- Task -
Below are the records. Retype exactly the lines between the lines holding "Where should I click to: Click" and "Viewport: 684px width, 1568px height.", inclusive.

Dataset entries
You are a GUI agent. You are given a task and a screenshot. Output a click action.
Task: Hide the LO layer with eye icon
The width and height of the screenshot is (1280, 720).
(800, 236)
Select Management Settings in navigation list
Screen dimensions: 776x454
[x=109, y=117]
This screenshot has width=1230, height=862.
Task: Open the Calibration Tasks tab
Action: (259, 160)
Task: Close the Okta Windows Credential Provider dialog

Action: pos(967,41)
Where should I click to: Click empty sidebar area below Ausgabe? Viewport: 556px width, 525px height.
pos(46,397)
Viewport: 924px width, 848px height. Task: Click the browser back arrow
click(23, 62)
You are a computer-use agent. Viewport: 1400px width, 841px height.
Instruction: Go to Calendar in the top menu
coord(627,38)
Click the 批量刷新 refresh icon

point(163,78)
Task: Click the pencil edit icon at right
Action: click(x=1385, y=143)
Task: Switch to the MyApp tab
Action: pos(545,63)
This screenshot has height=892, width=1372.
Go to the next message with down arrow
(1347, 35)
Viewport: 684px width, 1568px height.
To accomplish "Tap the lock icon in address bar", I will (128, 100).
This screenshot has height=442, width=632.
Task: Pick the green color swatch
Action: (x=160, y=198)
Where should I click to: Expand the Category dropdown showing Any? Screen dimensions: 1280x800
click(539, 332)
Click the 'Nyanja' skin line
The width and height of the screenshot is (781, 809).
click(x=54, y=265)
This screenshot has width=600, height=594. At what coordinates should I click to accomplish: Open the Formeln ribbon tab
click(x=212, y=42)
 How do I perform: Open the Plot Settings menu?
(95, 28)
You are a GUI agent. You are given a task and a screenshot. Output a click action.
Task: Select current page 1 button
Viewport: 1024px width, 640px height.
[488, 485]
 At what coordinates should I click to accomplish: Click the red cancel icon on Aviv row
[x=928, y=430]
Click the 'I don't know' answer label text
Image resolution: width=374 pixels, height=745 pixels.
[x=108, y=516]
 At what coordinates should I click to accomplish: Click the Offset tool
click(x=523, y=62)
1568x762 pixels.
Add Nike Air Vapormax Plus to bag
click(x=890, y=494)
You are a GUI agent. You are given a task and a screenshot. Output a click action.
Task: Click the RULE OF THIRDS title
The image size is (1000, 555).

- Written solution -
Where should I click to: Click empty sidebar area below Ausgabe? Viewport: 556px width, 525px height.
pos(46,397)
Viewport: 924px width, 848px height. Task: Click the browser back arrow
click(23, 62)
You are a computer-use agent. Viewport: 1400px width, 841px height.
Instruction: Go to Calendar in the top menu
coord(627,38)
Click the 批量刷新 refresh icon

point(163,78)
Task: Click the pencil edit icon at right
Action: click(x=1385, y=143)
Task: Switch to the MyApp tab
Action: pos(545,63)
This screenshot has height=892, width=1372.
Go to the next message with down arrow
(1347, 35)
Viewport: 684px width, 1568px height.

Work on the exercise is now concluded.